TASK OBJECTIVE | When the line containing "Task: Click the CDT timezone header" is reached, begin reproducing lines exactly and continue through the last line of the records below.

SUPPLIED RECORDS |
_ _ _ _ _

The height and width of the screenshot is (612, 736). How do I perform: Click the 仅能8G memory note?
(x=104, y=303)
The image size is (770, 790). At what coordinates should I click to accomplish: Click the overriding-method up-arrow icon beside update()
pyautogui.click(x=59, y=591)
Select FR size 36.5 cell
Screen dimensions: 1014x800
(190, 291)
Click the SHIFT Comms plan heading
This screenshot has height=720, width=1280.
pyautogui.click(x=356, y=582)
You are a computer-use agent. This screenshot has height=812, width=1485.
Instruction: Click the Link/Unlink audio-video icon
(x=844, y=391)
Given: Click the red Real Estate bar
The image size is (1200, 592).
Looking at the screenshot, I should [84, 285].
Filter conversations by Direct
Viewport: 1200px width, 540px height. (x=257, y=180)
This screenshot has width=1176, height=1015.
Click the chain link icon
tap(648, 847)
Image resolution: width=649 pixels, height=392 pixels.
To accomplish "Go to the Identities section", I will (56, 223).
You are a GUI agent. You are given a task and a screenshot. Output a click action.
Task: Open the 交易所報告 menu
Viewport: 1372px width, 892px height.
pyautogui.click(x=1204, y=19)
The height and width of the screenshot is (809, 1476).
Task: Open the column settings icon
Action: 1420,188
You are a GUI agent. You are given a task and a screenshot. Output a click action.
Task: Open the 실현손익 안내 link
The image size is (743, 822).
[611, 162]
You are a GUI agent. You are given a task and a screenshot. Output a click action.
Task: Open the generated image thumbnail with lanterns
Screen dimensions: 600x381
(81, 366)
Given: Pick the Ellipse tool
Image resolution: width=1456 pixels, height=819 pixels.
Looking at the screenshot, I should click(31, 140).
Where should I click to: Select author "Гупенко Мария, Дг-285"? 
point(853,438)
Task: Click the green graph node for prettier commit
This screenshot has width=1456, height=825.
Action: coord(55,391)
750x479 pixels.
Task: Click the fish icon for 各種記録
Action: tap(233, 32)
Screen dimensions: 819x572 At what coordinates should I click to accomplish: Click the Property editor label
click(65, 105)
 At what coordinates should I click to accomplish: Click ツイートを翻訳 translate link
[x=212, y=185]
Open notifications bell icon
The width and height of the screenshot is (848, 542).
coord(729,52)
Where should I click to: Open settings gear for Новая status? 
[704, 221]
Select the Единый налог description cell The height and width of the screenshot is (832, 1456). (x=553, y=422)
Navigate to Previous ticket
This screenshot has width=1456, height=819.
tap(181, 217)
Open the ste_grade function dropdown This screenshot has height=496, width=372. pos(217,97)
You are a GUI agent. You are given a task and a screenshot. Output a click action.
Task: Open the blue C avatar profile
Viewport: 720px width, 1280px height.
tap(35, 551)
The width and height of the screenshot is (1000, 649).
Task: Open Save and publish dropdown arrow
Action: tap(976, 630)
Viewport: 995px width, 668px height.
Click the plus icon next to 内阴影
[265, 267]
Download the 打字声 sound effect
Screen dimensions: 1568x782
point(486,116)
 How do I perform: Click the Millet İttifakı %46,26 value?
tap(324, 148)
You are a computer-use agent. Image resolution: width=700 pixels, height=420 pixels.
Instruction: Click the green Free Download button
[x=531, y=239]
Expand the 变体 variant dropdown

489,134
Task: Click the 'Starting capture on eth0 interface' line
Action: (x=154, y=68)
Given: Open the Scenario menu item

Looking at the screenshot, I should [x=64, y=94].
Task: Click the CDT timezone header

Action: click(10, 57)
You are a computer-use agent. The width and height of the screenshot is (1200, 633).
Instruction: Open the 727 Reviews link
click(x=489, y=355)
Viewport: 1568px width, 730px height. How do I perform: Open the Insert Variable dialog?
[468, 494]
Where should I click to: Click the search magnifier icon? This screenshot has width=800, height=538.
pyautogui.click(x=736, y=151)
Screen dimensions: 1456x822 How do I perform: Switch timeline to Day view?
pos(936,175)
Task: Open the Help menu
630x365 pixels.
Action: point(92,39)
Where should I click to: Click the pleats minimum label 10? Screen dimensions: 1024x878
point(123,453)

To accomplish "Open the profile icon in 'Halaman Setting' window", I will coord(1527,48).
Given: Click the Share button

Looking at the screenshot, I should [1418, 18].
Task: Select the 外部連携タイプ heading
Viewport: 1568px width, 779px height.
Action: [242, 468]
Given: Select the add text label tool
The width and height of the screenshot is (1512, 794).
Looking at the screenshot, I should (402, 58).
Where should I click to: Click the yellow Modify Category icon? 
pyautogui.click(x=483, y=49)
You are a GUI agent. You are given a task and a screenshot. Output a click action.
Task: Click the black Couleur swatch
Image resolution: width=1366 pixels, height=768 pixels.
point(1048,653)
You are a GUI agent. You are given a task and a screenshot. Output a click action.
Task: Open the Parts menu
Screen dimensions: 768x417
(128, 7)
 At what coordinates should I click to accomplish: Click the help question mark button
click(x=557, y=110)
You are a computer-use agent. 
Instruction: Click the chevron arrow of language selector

_ _ _ _ _

ANSWER SPACE |
Task: Click the CDT timezone header

Action: click(10, 57)
You are a computer-use agent. The width and height of the screenshot is (1200, 633).
Instruction: Open the 727 Reviews link
click(x=489, y=355)
Viewport: 1568px width, 730px height. How do I perform: Open the Insert Variable dialog?
[468, 494]
Where should I click to: Click the search magnifier icon? This screenshot has width=800, height=538.
pyautogui.click(x=736, y=151)
Screen dimensions: 1456x822 How do I perform: Switch timeline to Day view?
pos(936,175)
Task: Open the Help menu
630x365 pixels.
Action: point(92,39)
Where should I click to: Click the pleats minimum label 10? Screen dimensions: 1024x878
point(123,453)

To accomplish "Open the profile icon in 'Halaman Setting' window", I will coord(1527,48).
Given: Click the Share button

Looking at the screenshot, I should [1418, 18].
Task: Select the 外部連携タイプ heading
Viewport: 1568px width, 779px height.
Action: [242, 468]
Given: Select the add text label tool
The width and height of the screenshot is (1512, 794).
Looking at the screenshot, I should (402, 58).
Where should I click to: Click the yellow Modify Category icon? 
pyautogui.click(x=483, y=49)
You are a GUI agent. You are given a task and a screenshot. Output a click action.
Task: Click the black Couleur swatch
Image resolution: width=1366 pixels, height=768 pixels.
point(1048,653)
You are a GUI agent. You are given a task and a screenshot. Output a click action.
Task: Open the Parts menu
Screen dimensions: 768x417
(128, 7)
 At what coordinates should I click to accomplish: Click the help question mark button
click(x=557, y=110)
You are a computer-use agent. 
Instruction: Click the chevron arrow of language selector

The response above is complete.